Rows on where targets show up:

----

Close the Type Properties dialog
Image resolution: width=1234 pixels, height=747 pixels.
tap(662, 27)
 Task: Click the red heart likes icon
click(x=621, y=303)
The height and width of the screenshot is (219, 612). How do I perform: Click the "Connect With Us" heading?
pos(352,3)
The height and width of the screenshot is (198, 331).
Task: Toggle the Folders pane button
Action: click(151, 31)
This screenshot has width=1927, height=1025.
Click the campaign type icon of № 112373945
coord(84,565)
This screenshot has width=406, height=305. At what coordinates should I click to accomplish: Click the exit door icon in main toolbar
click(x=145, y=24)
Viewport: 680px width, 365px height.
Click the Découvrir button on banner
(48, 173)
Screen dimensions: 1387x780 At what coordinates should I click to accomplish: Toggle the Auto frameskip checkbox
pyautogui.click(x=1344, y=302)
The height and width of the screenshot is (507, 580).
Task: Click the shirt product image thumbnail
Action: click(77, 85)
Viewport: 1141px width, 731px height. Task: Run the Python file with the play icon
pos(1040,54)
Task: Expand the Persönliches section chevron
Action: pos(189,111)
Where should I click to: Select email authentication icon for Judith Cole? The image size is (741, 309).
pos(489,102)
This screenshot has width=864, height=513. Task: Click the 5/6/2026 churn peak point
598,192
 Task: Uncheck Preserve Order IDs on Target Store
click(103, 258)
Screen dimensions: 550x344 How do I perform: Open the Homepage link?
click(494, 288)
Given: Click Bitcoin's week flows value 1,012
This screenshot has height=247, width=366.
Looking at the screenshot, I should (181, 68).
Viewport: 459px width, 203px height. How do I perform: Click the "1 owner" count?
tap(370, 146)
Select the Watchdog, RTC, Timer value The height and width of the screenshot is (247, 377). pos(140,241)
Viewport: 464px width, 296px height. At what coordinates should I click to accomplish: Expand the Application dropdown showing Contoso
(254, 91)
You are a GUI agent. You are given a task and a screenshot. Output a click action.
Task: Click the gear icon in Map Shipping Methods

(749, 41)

----

Write out all the items above again, swapping each "Viewport" for "Window" and leaving everything else as it is.

Task answer:
Close the Type Properties dialog
Image resolution: width=1234 pixels, height=747 pixels.
tap(662, 27)
 Task: Click the red heart likes icon
click(x=621, y=303)
The height and width of the screenshot is (219, 612). How do I perform: Click the "Connect With Us" heading?
pos(352,3)
The height and width of the screenshot is (198, 331).
Task: Toggle the Folders pane button
Action: click(151, 31)
This screenshot has width=1927, height=1025.
Click the campaign type icon of № 112373945
coord(84,565)
This screenshot has width=406, height=305. At what coordinates should I click to accomplish: Click the exit door icon in main toolbar
click(x=145, y=24)
Window: 680px width, 365px height.
Click the Découvrir button on banner
(48, 173)
Screen dimensions: 1387x780 At what coordinates should I click to accomplish: Toggle the Auto frameskip checkbox
pyautogui.click(x=1344, y=302)
The height and width of the screenshot is (507, 580).
Task: Click the shirt product image thumbnail
Action: click(77, 85)
Window: 1141px width, 731px height. Task: Run the Python file with the play icon
pos(1040,54)
Task: Expand the Persönliches section chevron
Action: pos(189,111)
Where should I click to: Select email authentication icon for Judith Cole? The image size is (741, 309).
pos(489,102)
This screenshot has width=864, height=513. Task: Click the 5/6/2026 churn peak point
598,192
 Task: Uncheck Preserve Order IDs on Target Store
click(103, 258)
Screen dimensions: 550x344 How do I perform: Open the Homepage link?
click(494, 288)
Given: Click Bitcoin's week flows value 1,012
This screenshot has height=247, width=366.
Looking at the screenshot, I should (181, 68).
Window: 459px width, 203px height. How do I perform: Click the "1 owner" count?
tap(370, 146)
Select the Watchdog, RTC, Timer value The height and width of the screenshot is (247, 377). pos(140,241)
Window: 464px width, 296px height. At what coordinates should I click to accomplish: Expand the Application dropdown showing Contoso
(254, 91)
You are a GUI agent. You are given a task and a screenshot. Output a click action.
Task: Click the gear icon in Map Shipping Methods

(749, 41)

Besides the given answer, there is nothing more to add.